Return to the Source: Philosophy & the Matrix (2004)

Interview with Baurdrillard regarding the Matrix movies.

The Matrix Decoded
Le Nouvel Observateur Interview With Jean Baudrillard

http://hive2.wordpress.com/2009/08/11/matrix-decoded-baudrillard/
Quote :
Le Nouvel Observateur: Your reflections on reality and the virtual are some of the key references used by the makers of The Matrix. The first episode explicitly referred to you as the viewer clearly saw the cover of Simulacra and Simulation.3
Were you surprised by this?

Jean Baudrillard: Certainly there have been misinterpretations, which is why I have been hesitant until now to speak about The Matrix. The staff of the Wachowski brothers contacted me at various times following the release of the first episode in order to get me involved with the following ones, but this wasn’t really conceivable (laughter). Basically, a similar misunderstanding occurred in the 1980s when New York-based Simulationist4 artists contacted me. They took the hypothesis of the virtual for an irrefutable fact and transformed it into a visible phantasm. But it is precisely that we can no longer employ categories of the real in order to discuss the characteristics of the virtual.

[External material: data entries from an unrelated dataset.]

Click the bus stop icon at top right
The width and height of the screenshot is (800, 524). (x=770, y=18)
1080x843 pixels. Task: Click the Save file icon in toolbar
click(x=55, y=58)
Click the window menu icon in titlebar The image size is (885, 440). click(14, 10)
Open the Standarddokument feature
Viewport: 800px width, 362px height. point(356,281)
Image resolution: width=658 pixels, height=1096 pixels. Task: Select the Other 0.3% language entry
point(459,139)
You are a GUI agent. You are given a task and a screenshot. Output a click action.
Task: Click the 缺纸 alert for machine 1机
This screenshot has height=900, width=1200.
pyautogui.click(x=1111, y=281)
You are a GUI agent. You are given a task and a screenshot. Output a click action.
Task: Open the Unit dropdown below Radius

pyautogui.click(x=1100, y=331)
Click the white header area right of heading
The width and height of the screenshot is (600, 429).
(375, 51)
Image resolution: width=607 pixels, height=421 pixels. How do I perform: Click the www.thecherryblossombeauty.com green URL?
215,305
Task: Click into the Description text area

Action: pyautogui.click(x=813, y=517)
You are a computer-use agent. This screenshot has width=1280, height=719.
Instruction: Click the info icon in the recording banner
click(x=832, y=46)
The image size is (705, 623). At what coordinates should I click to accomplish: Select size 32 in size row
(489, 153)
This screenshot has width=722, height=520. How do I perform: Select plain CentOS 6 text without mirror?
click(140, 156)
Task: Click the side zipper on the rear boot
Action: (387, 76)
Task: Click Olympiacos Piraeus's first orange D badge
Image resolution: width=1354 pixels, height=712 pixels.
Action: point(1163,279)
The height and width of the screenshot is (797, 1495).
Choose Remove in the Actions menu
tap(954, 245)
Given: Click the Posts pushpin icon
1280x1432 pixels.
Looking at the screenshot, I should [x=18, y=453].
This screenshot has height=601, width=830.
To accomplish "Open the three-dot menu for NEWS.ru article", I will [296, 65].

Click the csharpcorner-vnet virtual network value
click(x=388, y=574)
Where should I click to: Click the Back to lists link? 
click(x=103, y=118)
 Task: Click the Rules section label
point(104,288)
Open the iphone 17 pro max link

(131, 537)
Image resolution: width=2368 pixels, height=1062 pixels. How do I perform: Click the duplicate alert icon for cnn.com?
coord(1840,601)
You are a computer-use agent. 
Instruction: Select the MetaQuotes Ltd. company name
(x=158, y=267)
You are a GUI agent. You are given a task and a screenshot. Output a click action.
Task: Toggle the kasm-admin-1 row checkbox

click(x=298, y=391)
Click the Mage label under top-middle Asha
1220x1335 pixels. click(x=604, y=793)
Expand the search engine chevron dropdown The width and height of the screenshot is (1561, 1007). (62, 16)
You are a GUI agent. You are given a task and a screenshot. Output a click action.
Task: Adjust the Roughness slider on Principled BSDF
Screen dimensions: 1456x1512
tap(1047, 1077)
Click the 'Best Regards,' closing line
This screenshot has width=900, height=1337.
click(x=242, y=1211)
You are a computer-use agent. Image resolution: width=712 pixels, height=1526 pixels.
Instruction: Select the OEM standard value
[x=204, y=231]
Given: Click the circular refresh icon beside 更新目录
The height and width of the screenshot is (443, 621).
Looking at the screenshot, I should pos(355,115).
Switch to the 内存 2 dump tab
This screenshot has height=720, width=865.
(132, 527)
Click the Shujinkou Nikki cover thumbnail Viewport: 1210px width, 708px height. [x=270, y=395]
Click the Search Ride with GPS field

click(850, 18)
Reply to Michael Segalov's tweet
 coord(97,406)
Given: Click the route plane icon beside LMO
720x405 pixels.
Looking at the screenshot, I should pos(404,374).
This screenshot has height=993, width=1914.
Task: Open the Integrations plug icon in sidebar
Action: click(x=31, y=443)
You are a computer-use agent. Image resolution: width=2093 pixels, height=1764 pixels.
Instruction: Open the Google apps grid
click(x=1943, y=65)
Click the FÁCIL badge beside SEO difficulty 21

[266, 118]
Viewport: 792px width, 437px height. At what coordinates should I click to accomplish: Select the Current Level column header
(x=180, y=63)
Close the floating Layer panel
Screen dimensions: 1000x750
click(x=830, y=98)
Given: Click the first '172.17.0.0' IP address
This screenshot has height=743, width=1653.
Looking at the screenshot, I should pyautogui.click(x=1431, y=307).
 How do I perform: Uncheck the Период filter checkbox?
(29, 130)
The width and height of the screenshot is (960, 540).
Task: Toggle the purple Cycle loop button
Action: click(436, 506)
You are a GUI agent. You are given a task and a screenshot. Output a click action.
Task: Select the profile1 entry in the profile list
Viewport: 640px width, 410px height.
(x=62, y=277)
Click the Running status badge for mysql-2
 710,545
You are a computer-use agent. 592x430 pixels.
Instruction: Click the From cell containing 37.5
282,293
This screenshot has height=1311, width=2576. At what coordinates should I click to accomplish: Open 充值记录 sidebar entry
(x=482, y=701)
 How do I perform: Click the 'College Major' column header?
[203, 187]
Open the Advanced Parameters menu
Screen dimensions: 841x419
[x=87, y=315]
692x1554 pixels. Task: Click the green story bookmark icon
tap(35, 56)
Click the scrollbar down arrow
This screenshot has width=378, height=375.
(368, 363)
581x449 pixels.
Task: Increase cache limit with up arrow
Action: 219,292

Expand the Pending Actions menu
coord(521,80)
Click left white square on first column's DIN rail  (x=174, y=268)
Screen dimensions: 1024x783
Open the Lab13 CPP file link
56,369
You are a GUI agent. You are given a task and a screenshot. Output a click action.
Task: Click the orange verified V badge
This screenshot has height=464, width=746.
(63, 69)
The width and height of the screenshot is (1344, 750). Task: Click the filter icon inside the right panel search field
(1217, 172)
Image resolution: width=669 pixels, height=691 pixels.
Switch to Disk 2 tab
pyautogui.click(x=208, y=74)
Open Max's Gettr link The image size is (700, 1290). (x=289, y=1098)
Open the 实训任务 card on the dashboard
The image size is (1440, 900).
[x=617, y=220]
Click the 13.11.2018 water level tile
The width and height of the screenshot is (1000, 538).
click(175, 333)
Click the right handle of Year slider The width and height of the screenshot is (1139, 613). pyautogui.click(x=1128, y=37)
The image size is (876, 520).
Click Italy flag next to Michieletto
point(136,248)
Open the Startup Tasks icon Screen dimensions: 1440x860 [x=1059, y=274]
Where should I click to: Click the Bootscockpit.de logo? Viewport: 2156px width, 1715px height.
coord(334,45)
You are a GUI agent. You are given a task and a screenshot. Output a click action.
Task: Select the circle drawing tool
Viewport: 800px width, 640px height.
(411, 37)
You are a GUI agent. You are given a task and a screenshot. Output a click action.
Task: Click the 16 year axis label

Nouvel Observateur: The connection between the film and the vision you develop, for example, in The Perfect Crime, is, however, quite striking. In evoking a desert of the real, these totally virtualized spectral humans, who are no more than the energetic reserve of thinking objects… .


Baudrillard: Yes, but already there have been other films that treat the growing indistinction between the real and the virtual: The Truman Show, Minority Report, or even Mulholland Drive, the masterpiece of David Lynch. The Matrix’s value is chiefly as a synthesis of all that. But there the set-up is cruder and does not truly evoke the problem. The actors are in the matrix, that is, in the digitized system of things; or, they are radically outside it, such as in Zion, the city of resistors. But what would be interesting is to show what happens when these two worlds collide. The most embarrassing part of the film is that the new problem posed by simulation is confused with its classical, Platonic treatment. This is a serious flaw. The radical illusion of the world is a problem faced by all great cultures, which they have solved through art and symbolization. What we have invented, in order to support this suffering, is a simulated real, which henceforth supplants the real and is its final solution, a virtual universe from which everything dangerous and negative has been expelled. And The Matrix is undeniably part of that. Everything belonging to the order of dream, utopia and phantasm is given expression, “realized.” We are in the uncut transparency. The Matrix is surely the kind of film about the matrix that the matrix would have been able to produce.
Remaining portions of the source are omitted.